Dim PageObj As Visio.Page
Dim TOCEntry As Visio.Shape
Dim CellOjb As Visio.Cell
Dim PosY As Double
Dim PageCnt As Double
Dim PageNr As Double
‘ ActiveDocument.Pages.Count will give the number of pages, but we are interested
‘ the number of foreground pages
PageCnt = 0
For Each PageObj In ActiveDocument.Pages
If PageObj.Background = False Then PageCnt = PageCnt + 1
Next

‘ loop through all the pages
For Each PageObj In ActiveDocument.Pages
If PageObj.Background = False Then ‘ Only foreground pages

PageNr = PageNr + 1
‘ where to put the entry on the page?
PosY = (PageCnt – PageObj.Index) / 4 + 1
‘ draw a rectangle for each page to hold the text
Set TOCEntry = ActiveDocument.Pages(1).DrawRectangle(1, PosY, 5, PosY + 0.25)

‘ write the page name in the rectangle
TOCEntry.Text = PageObj.Name & vbTab & PageNr

‘ add a link to point to the page to you can just go there with a Double Click
Set CellObj = TOCEntry.CellsSRC(visSectionObject, visRowEvent, visEvtCellDblClick) ‘Start
CellObj.Formula = “GOTOPAGE(“”” + PageObj.Name + “””)”

End If
Next

End Sub

//

Isn’t it beautiful!

Is it just me, or are those interaction designers in The Netherlands particularly clever with Visio?

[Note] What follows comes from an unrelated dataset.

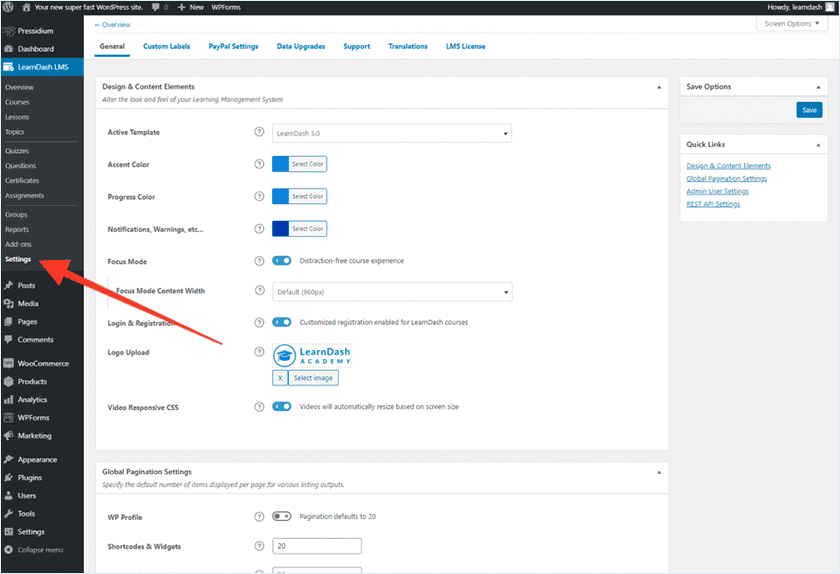Click the blue Save button
This screenshot has height=574, width=840.
click(809, 110)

7 Responses to “Finally! Creating a Table of Contents in Visio (how did I not find this until now?!)”

  1. leisa.reichelt April 27, 2006 at 4:03 pm #

    what?! there’s more?

    I *have* been under a Visio rock, haven’t I!

  2. Andy April 27, 2006 at 6:59 pm #

    I had no idea this was possible, but it’s definitely going to be handy! Thanks.

  3. Donna Maurer April 28, 2006 at 7:18 am #

    And I guess you have seen this set of macros: http://www.welie.com/visio/

  4. leisa.reichelt April 28, 2006 at 7:22 am #

    sure have, thanks!

    Anyone else got any excellent Visio macros they’d like to share? :)

  5. lars August 30, 2006 at 10:56 am #

    hey. on a totally different matter (just stumbled in here). have you any idea of how you would go about making a macro that allowed “mouseover” effects.. which showed a layer with an image and text in (basicaly just like in html) ?

    cheers
    lars

  6. leisa.reichelt August 30, 2006 at 11:32 pm #

    hey Lars,

    Do you want Visio to actually react to the mouse ‘mousing over’ a location on your Visio wireframe? Because I’ve not heard of anyone being able to wrangle VISIO to that extent… you’re going to want to build a bit of a prototype in HTML with some JavaScript to show this kind of interaction.

    Of course, you can show mouse over and other states on different layers and reveal and hide layers depending on states… I don’t think that’s necessarily the best way to show the design of states, but depends on what works for you I guess.